If there’s one thing to be learned about me, it’s that I thoroughly adore rain and storms. Hiba does as well. Maaria, on the other hand, another roommate of mine, is utterly petrified by them. Last summer, when Maaria and I first moved into an apartment together, we spent many a stormy Chicago night stationed at our northeastern window watching the lightning. I crouched at the sill with eyes wide while she often stood a few feet back, sunk into her shoulders as though needing to defend herself. Watching storms with Maaria always makes me think of a verse in the Quran: “Among His signs, too, are that He shows you the lightning that terrifies and inspires hope…” 30:24 [M. A. S. Abdel Haleem translation]. Toss the two of us into a storm and watch what reactions manifest; I feel we tend to illustrate that verse rather accurately. Of course, with Hiba added to the dynamic, the three of us now spend most storms with Hiba and I quite literally hanging halfway out our fifteen-story-high windows, arms splayed, and at times becoming downright drenched while Maaria tentatively calls us back inside from the wall furthest away.

This morning, Maaria was in the suburbs with her family so it was just Hiba and I for fajr by the lake. As soon as 5:30 hit, the two of us were out the door, walking less than a block north from our Sheridan Road apartment to the Lakeshore Campus. We spread out our prayer mats several feet to the east of the golden chapel doors and concluded our prayers in less than five minutes. Hiba set up her phone to capture a time-lapse, I took a few photos of the burgeoning sunrise, and we spent the remaining twenty or so minutes quietly commenting on the clouds and occasionally mulling over other things we’ve previously decided to do before my departure, like riding the new Ferris Wheel, visiting the Museum Campus, and holding a Lord of the Rings movie marathon. Truthfully, there’s only so much comprehensible conversation one can have in the last minutes of 5am; most of it was spent in a subtle silence. A sizable flock of birds frenzied in the shrubs to our left at each passing jogger, a security woman meandered around the footpaths by the Chapel gardens, and as soon as the golden hue of morning bloomed a bee fell into orbit about our scarved heads to which we could really only cringe and recoil lest we manage to make it angry. Subtle silence.

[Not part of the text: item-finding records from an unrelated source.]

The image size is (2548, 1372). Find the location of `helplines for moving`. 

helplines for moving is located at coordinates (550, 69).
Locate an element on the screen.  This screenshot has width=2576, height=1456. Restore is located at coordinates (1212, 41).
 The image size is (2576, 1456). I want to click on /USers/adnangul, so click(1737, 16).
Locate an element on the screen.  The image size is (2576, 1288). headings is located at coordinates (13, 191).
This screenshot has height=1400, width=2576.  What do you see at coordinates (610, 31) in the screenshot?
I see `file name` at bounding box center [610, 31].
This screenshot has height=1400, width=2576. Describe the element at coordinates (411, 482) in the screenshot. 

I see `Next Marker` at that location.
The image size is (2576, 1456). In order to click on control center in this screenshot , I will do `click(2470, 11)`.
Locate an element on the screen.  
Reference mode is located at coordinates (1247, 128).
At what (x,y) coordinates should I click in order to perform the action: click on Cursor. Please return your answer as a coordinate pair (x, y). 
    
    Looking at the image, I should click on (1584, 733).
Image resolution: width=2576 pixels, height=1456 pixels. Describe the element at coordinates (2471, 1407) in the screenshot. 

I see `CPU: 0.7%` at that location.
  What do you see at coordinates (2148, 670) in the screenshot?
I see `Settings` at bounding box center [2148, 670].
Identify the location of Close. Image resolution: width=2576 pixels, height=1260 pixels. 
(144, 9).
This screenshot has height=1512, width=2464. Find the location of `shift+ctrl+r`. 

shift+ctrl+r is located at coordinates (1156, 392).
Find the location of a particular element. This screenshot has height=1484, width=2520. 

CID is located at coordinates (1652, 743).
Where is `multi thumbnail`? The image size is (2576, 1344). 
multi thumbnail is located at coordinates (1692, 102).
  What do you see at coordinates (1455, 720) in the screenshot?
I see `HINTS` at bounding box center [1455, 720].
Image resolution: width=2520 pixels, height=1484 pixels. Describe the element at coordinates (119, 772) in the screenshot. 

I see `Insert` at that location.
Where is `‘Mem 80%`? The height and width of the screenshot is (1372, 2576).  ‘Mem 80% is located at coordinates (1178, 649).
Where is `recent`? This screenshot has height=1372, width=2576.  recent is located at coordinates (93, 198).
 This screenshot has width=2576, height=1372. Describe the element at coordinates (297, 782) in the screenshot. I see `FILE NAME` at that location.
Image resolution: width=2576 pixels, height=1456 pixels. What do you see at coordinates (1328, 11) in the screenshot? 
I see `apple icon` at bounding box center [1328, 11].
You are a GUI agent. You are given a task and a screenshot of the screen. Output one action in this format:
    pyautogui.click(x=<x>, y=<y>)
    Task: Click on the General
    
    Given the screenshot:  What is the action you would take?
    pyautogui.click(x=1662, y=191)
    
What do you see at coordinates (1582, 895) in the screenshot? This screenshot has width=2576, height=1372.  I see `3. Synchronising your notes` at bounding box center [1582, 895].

Today marks thirteen days until my departure and two weeks until my arrival to Rome. I unabashedly admit it: I’m terrified. I’ve been abroad before, though never for longer than a month. Granted, many whom I know regard my move to Chicago as its own cultural dissonance from what I’m presumably used to — considering my upbringing in rural Ohio — but while I agree with that sentiment to some degree, Chicago doesn’t speak a language foreign to me. I know English. I certainly do not know Italian, but I suppose I will be learning. So again: I’m terrified. Though… I am quite amused with the mostly adult figures who attempt to ‘console’ me at my mentioning my fear. I understand the well-intended expression of support and encouragement, but a part of me genuinely wishes for there to exist a space in which this apprehension is allowed to be. There are many kinds of fear, and this isn’t so much the fear one feels when threatened, but rather the fear one feels when pushed to do something they’ve never done. Believe me, I very much expect of myself by the end of this to be turning to anyone who will listen, shouting “Let’s do that again!” But for now, just let me be wary. Dare I say a little trepidation can be a good thing? Maybe. For the time being though, my mind isn’t so much on what is to come of my new presence in Rome as it is on what is to come of my absence in Chicago. Hiba and Maaria. Having lived together for a year, I already know that leaving them will be my biggest grievance.